The villain is the main problem I'm facing, but working on him also made me realize that I need to make some other characters in the book less pleasant--there are too many nice people right now. I think this is a result of me being in my winter mode and wishfully writing what I'd like to be surrounded by, as though crafting nasty characters is just too hard for my brain in the midst of the dark and cold days. I can imagine a sunny, warm day, sitting out on the deck and having a great time writing a really despicable character. But right now, when I feel the world is not an overly easy place to live in I'm doing a much better job crafting the kind characters--I've developed a sibling relationship that was a little thin and have filled in some of the (pleasant) background characters. But if I want to finish the draft, I'm going to have to get over the niceness hump* and write the meanies.

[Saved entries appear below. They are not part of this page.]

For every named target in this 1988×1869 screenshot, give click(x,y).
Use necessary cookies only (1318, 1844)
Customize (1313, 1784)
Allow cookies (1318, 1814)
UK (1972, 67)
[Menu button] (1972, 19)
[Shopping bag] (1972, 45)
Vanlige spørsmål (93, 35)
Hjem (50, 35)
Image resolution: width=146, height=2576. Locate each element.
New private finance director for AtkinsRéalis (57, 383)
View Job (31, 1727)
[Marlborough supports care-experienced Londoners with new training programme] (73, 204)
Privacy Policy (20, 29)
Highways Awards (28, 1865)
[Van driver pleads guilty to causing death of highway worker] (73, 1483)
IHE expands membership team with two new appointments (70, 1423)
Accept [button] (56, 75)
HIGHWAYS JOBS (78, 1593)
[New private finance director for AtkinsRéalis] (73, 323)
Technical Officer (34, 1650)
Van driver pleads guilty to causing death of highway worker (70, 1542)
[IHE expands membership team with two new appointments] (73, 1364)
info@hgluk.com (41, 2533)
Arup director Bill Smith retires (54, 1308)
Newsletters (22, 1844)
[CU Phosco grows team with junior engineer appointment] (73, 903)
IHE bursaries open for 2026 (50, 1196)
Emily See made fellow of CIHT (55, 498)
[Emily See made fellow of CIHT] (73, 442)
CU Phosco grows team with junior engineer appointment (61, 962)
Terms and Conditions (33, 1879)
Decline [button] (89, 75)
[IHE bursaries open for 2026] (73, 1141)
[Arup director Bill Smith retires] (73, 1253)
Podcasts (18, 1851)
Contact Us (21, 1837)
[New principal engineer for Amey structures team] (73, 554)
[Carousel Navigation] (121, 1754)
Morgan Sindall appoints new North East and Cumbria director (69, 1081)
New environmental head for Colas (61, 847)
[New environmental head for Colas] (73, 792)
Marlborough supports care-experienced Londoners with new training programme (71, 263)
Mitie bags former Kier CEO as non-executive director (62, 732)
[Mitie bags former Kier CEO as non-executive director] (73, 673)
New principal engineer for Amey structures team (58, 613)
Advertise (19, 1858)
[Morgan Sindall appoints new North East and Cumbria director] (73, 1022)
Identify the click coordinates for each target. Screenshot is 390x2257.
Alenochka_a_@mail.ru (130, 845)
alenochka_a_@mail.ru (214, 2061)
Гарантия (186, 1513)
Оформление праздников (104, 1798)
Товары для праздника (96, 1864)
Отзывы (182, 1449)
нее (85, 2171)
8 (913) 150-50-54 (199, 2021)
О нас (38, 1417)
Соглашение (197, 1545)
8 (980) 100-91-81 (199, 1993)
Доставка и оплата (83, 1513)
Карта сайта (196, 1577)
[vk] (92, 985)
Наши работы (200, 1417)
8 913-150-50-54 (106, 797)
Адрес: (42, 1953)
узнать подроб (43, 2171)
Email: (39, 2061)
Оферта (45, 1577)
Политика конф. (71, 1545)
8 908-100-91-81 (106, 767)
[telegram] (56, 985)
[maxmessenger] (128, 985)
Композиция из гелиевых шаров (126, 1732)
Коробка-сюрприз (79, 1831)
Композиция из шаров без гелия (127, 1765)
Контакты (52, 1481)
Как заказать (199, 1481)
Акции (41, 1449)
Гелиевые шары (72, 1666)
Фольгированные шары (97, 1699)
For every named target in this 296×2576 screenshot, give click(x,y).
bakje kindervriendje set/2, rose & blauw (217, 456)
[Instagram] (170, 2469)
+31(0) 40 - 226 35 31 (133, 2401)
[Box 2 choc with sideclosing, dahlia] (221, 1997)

So I went out and bought a bag full of out-of-season non-local fruit: strawberries, blueberries, pineapple, and kiwis. Maybe I can trick my brain into summer mode for a short while, just long enough for me to crank out some really nasty characters to make my book more interesting.
And if you have any great villains you think I should keep in mind, please let me know!
*The niceness thing does not apply to me. I am not nice to be around now. In fact the best I can do is resolve not to be as unpleasant this February as I was last year. That's hard enough.